Then Satan answers Yahweh and says, “Does Job serve Yahweh for nought?” Do you think he serves you for free? Do you think he is in the meeting for nothing? Do you think Job’s motives are entirely pure? V 10, Have you not made a hedge around him on every side? Thou hast blessed the work of his hands and his substance has increased in the land. But now, you put forth your hand and touch all that he has and he will curse thee to thy face. You take away the money, you turn off the cash, and Job will leave the Truth.

Now, here’s the question, have you ever said that about a brother or a sister? ‘Oh, it’s all right for them, they can afford it, we can’t ‘ ‘It’s all right for them, they don’t have kids like our kids.’ It’s all right for them, they’ve never had the trials that we’ve had, what about their upbringing?’ Have you ever thought like that, how you ever said that?

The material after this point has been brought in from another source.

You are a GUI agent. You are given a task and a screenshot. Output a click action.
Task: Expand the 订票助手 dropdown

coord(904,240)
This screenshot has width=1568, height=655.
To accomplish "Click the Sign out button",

What could your motive be? Ask yourself if your real motive is not envy when we start talking like that about each other.

You know what, the real question to ask here is ‘If Satan had all the blessings that Job had, what kind of a brother would he be? Would he be the kind of brother who would care for the poor and the fatherless? Would he be the benefactor of the ecclesia? Don’t think so. You see, there is a bigger problem here isn’t there. Look at v 11. He says to the angel, “Put forth thy hand and touched all that Job has and he will curse thee to thy face. What do you think it means “touch all that he hath?” That is a deliberate understatement isn’t it. What does he really mean? Hit him hard! Punish him, hammer him really hard and see what he is made of. Do you think this is the kind of thing that an angel of God would say? I don’t think so.

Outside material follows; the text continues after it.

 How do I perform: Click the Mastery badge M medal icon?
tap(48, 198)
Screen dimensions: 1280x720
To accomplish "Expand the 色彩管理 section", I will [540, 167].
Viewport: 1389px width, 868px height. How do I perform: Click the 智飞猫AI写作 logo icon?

V 12, Yahweh says to Satan, All right, “behold, all that he has is in thy power, only upon himself put not forth thy hand” and Satan went forth from the presence of Yahweh. All right, he says, Brother, you take whatever you want from Job, you can’t touch him physically, but you can take whatever you want and now from v 14 you are going to see the trials really begin on Job, and you might ask, How did this actually happen, how does God giver a breather the power to do this to another brother? How could Satan decide what he wanted to do and then simply go and do it? Well, I will offer you Psalm 36:1-4, this is what it says, speaking of the wicked, “There is no fear of God before his eyes, he flattereth himself in his own eyes until his iniquity be found hateful, the words of his mouth are iniquity and deceit and he deviseth mischief upon his bed,” and I think that is probably what happened. Satan went home that night, lay in bed dreamed about what he could do to Job whilst complying with the rules that God has put upon him, dreamed about what he wanted to do, made it a matter of prayer, and it happened.

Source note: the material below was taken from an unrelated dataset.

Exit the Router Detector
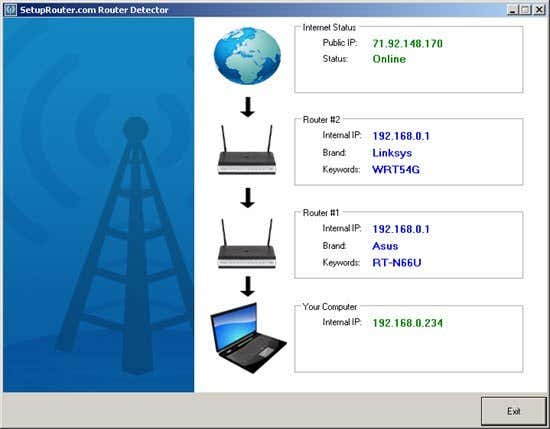(514, 411)
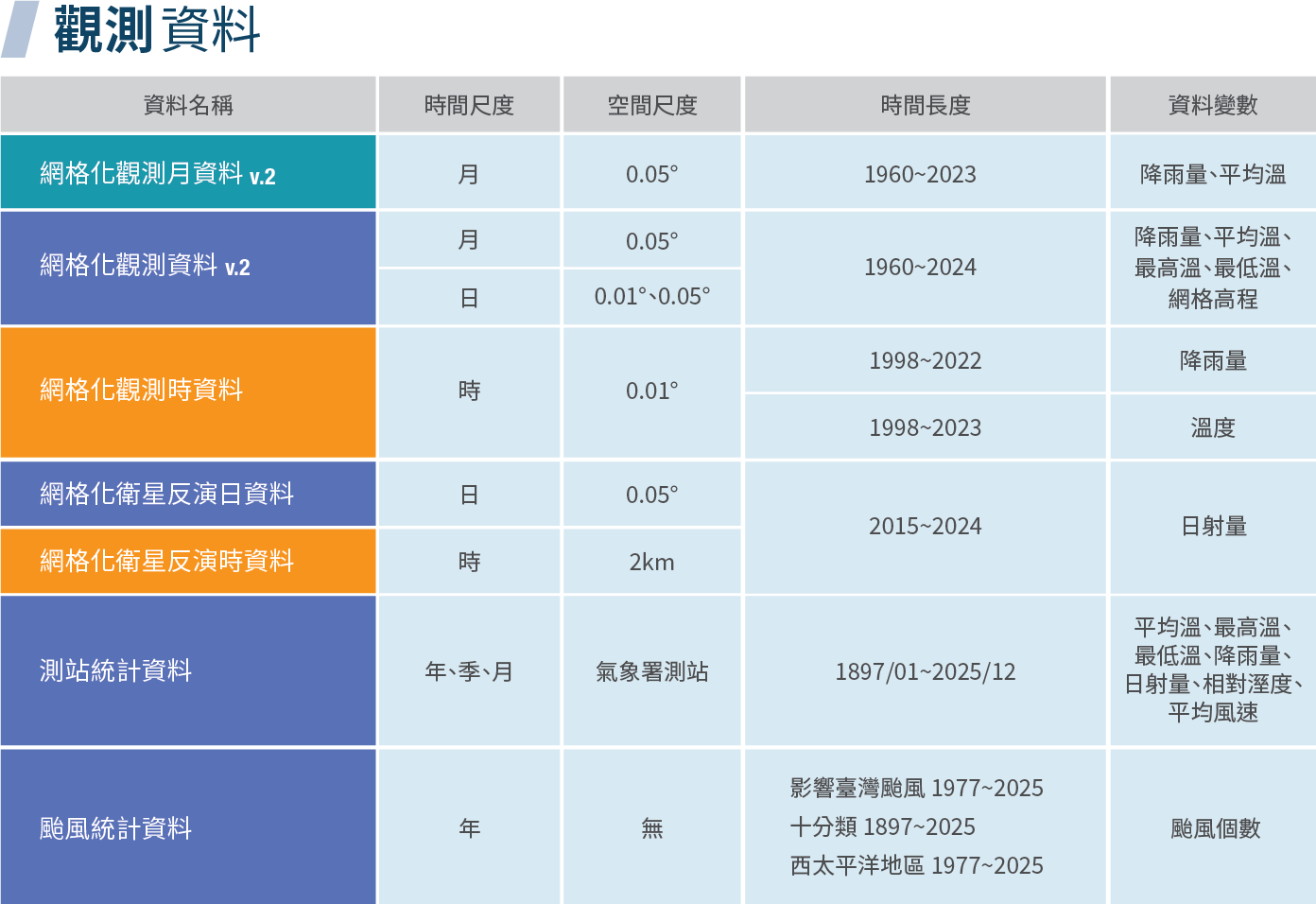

Well, V 13, “there was a day, when Job’s sons and daughters were eating and drinking in their eldest brother’s house and there came a messenger unto Job and said The oxen were ploughing and the asses feeding beside them and the Sabeans fell upon them and took them away, yea and they have slain the servants by he edge of the sword and I only am escaped alone to tell thee.” So here we are, back at the eldest brothers house, the next round of feasting is beginning, and the Sabeans have come down in v 15, this is from Sheba in the South, they’ve taken away all the animals and they have killed the servants, and one messenger alone has survived and runs to Job.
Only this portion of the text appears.